The key to a wonderful bag of roasted beans is the blending of different coffee beans. Coffee beans are a global commodity. There are many different types of beans, distinctive in the genre of plant that the bean comes from as well as the region that the bean is grown. Beyond these distinctions, beans are still a commodity.
Blending different types of beans makes huge differences. Beanisimo Coffee is privy to decades old blending recipes from old world Italy.The roasting technique also plays a role in the taste of the coffee.
Beanisimo Coffee will offer a wide range of coffees including:
- Italian Roast
- French Roast
- Columbian Dark
- African Roast
- Sumatra
- Bistro Blend
- Kona
- Kenya
- Decaf- available in the following blends: Bistro, Sumatra, French and Italian Roasts
- Espresso and Decaf Espresso
Each coffee is available in one pound and five pound packages, in both whole bean and ground versions. Every product that Beanisimo Coffee produces attempts to be the best in its respective product category based on quality and taste.
Market Analysis Summary
Beanisimo Coffee has decided to concentrate on three distinct customer segments. The first is coffee houses/drive thru/espresso carts, restaurants, and the last is grocery stores. Each of the customers is distinct. The first segment prepares beverages for their clients, as does the second group along with meals, and the third segment sells the whole bean and ground coffee unprepared to their customers.
While the coffee industry as a whole has been stagnate for a while, the high-end gourmet coffee market is still growing. This can be attributed to a number of factors including the maturing and increased sophistication of the American palette. Beanisimo Coffee faces competition from several competitors who focus on convenience or price as opposed to product quality which is the strength of Beanisimo Coffee.
4.1 Market Segmentation
Beanisimo Coffee has segmented their market into three distinct customer segments:
- Coffee houses/drive thrus/carts: These customers are purchasing coffee beans for the preparation and sale of coffee and espresso based drinks. Their establishments serve a wide variety of coffee and espresso beverages to customers that visit the coffee houses, drive thrus, or cart based servers.

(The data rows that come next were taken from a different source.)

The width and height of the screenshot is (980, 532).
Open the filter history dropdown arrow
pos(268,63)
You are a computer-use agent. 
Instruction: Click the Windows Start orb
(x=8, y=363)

- Restaurants: These establishments are purchasing coffee and espresso to serve to their retail food customers.
- Grocery Stores: These customers are purchasing the beans for either prepackaged, or bulk, resale to their customers. The grocers do not prepare the drinks for the customers like the other customer segments, they only sell the Beanisimo product as is purchased from Beanisimo Coffee.
Below is some demographic information of the end consumers of the above customer segments.

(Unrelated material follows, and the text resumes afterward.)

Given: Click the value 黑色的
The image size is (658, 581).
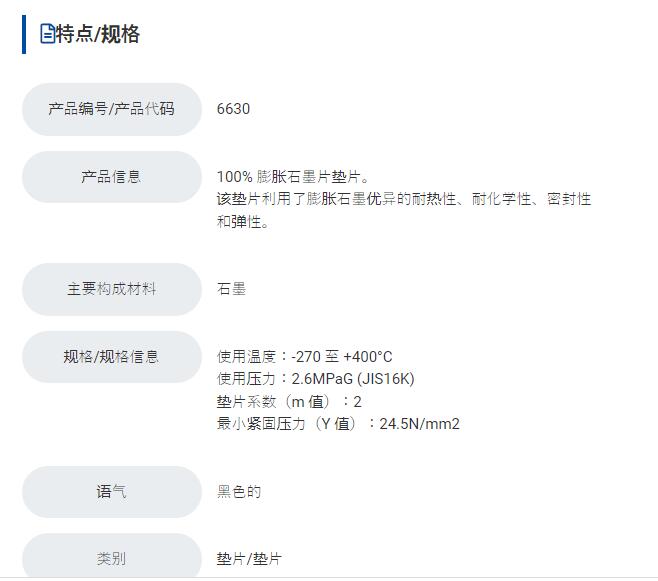Looking at the screenshot, I should (x=239, y=492).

U.S. Demographic Coffee Consumption Patterns
2001- 2002 U.S. Coffee Drinking Trends Survey (according to the National Coffee Association):
2002 | 2003 | |
U.S. adults who drank coffee every day | 107 million | 108.7 million |
U.S. adults who drank coffee occasionally | 57 million | 52 million |
Gender:
- Men and women consume the same number of cups per day.
- Women are more excited about varieties and source of relaxation (social).

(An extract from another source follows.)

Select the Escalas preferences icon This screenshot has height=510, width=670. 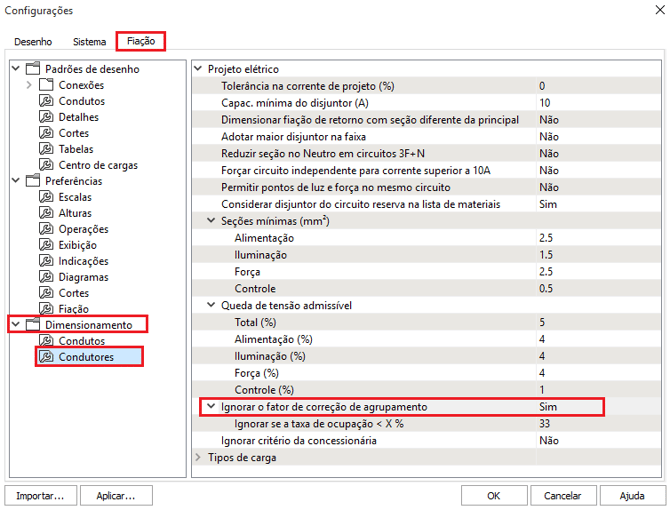45,197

- Men like that coffee helps them “get things done.”
- Women are more price conscious than men.
Age:
- 18-25: prefer high caffeine, hot or iced drinks, all high octane, richer blends.
- 30-60: prefer premium and espresso with half the caffeine. Lite blends and half-caffeinated grew approximately 7% in 2001.
Other:
- 64% of all coffee is consumed at breakfast; 28% between meals; 8% at all other meals.
- Sweetened or plain: 35% drink coffee black; 65% add sweetener and/or creamer.
- The average daily coffee drinker consumes 3.1 cups per day.
- In 2002, there were 29 million people who drank gourmet coffee every day. Gourmet is defined as specialty coffee (premium), espresso-based beverages (cappuccino, latte, café mocha, espresso), or frozen and iced coffee beverages.
Market Analysis | |||||||
Year 1 | Year 2 | Year 3 | Year 4 | Year 5 | |||
Potential Customers | Growth | CAGR | |||||
Coffee houses, etc. | 7% | 120 | 128 | 137 | 147 | 157 | 6.95% |
Restaurants | 8% | 107 | 207 | 224 | 242 | 261 | 24.97% |
Grocery stores | 7% | 97 | 104 | 111 | 119 | 127 | 6.97% |
Total | 13.88% | 324 | 439 | 472 | 508 | 545 | 13.88% |
4.2 Target Market Segment Strategy
Beanisimo Coffee will be focusing on the three previously mentioned customer segments because of their desire of having a high-quality product.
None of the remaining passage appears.